» **Dataset content**
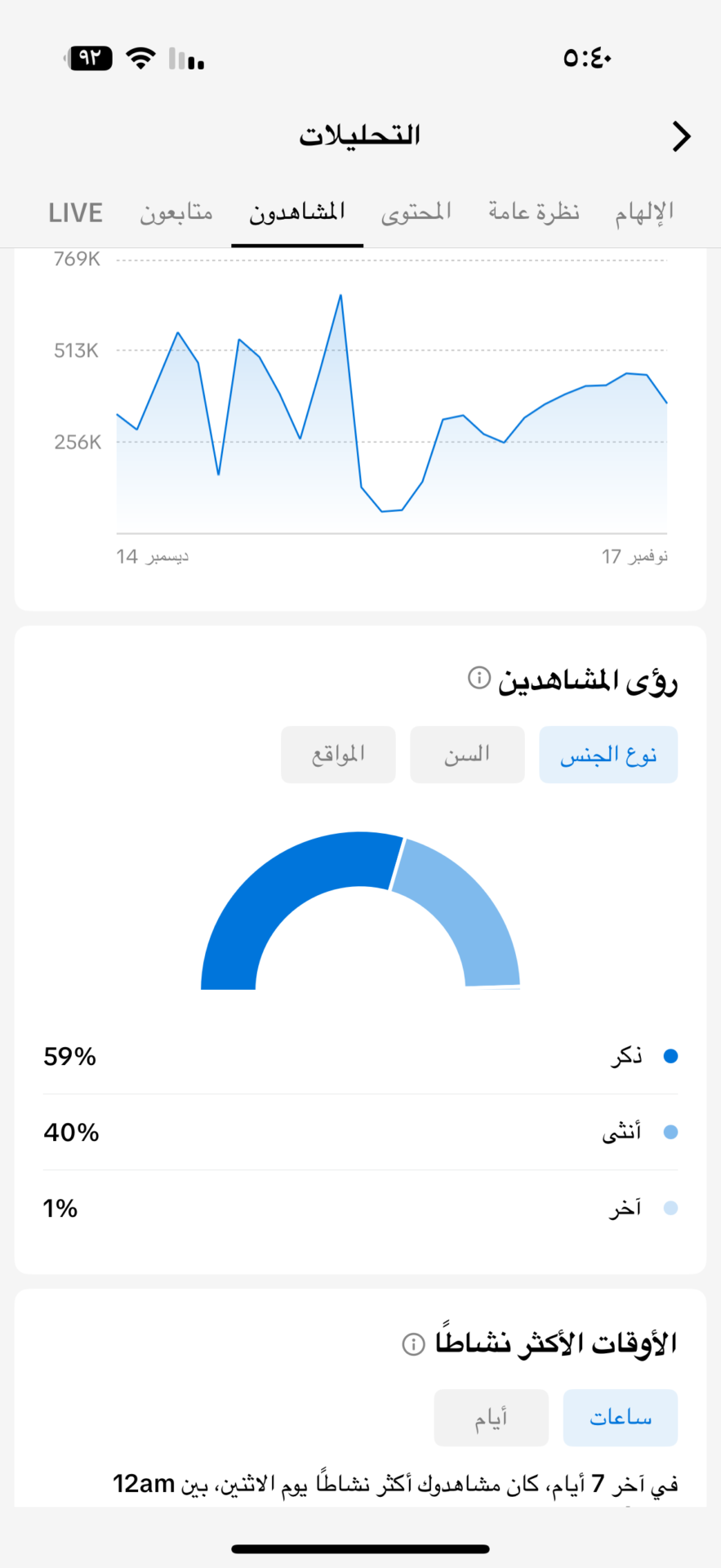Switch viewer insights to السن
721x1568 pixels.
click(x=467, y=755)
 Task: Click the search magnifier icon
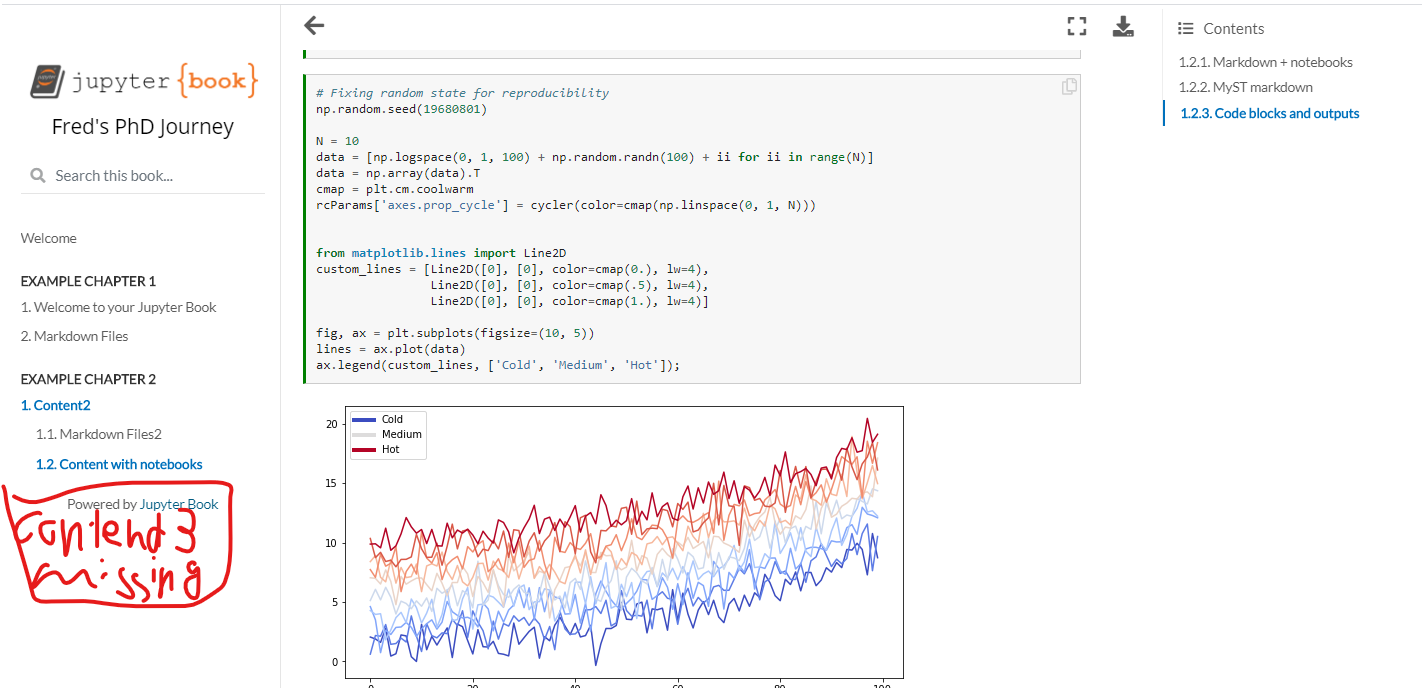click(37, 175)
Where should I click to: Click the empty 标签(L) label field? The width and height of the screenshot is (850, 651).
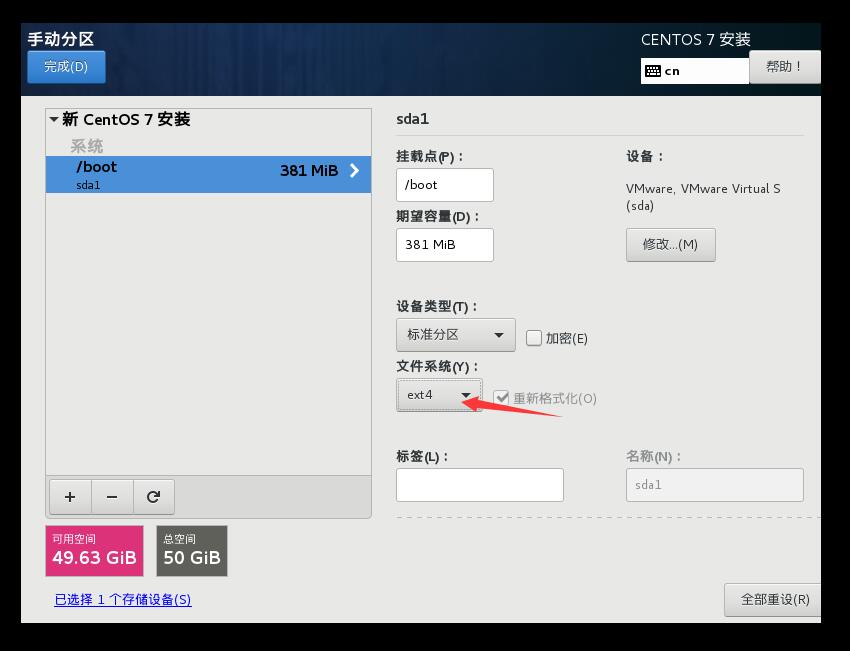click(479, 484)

» **What the task requires**
Pictures are to be left out, and each line from the one that contains "Where should I" through the end of the listing is to be copied exactly.

» **Result**
Where should I click to: Click the empty 标签(L) label field? The width and height of the screenshot is (850, 651).
click(479, 484)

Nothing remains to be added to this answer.